As soon as war was over he went to Birmingham College of Art, where he met Barrie Cook. However Frost quickly assumed that the action was elsewhere. At first attended Camberwell School of Art under Leonard Fuller. The following year, 1946 he removed for a year out to St. Ives School of Painting where his first solo exhibition was held in 1947 at G.B. Downing's bookshop, before returning to London and that autumn the Camberwell School of Art under Victor Pasmore, Ben Nicholson and William Coldstream bringing him to paint his first abstract work in 1949. For three years he exhibited with the St Ives Society of Artists until in 1950 he was elected a member of the Penwith Society; he maintained a permanent connection with the Newlyn school. Already settled in the town by 1951 he worked as an assistant to the sculptor Barbara Hepworth. He was joined there by Roger Hilton, where they began a collaboration in collage and construction techniques.

His first exhibition was the Leicester Galleries in the heart of London's West End. Frost's academic career included teaching at Bath Academy of Art, the Coventry College of Art and was appointed on the recommendation of Herbert Read as the Gregory Fellow on Painting (1954-1956) at the University of Leeds. There he befriended the painter Stass Paraskos, who would later invite Frost to spend time working and teaching in Cyprus at the Cyprus College of Art.

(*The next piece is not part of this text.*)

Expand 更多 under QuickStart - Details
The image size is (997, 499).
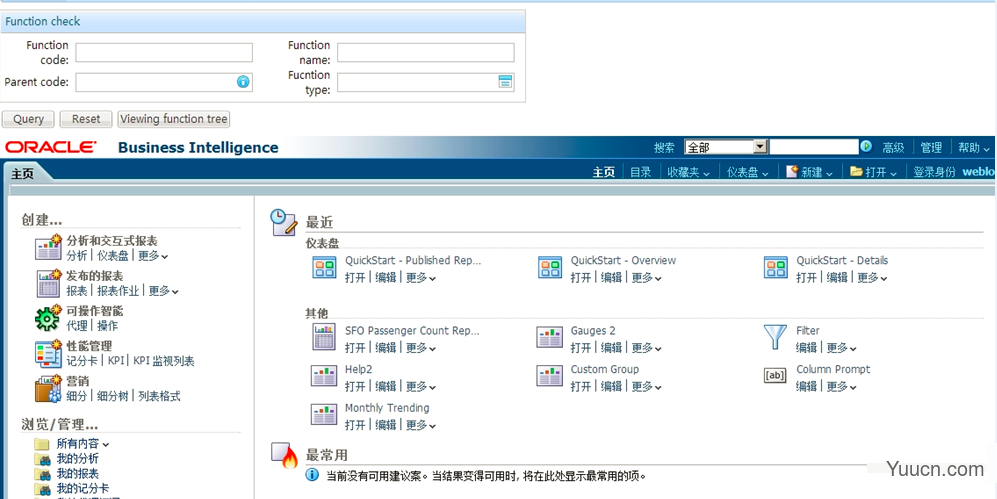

In 1958 while still living in Leeds and teaching at Leeds School of Art he joined the London Group. He moved to St Ives, and then in 1963 to Banbury, where his house at 2 Old Parr Street now sports an Oxfordshire Blue Plaque.

Later he became Artist in Residence and Professor of Painting at the Department of Fine Art of the University of Reading.

In the 1960s, Frost was represented by the Bertha Schaefer Gallery in New York.

In 1992 he was elected a Royal Academician and he was knighted in 1998. A retrospective of his work was held in 2000.

==Personal life==
He married Kathleen Clarke in 1945. They had five sons and one daughter. Two of his sons, Adrian and Anthony, also became artists, while a third son, Stephen, is a comedian and actor. His grandson Luke Frost (son of Anthony) is also an artist.

== Selected works ==
The following list is not comprehensive but includes paintings, screenprints, sikcreens, etchings, aquatints, woodcuts and collages.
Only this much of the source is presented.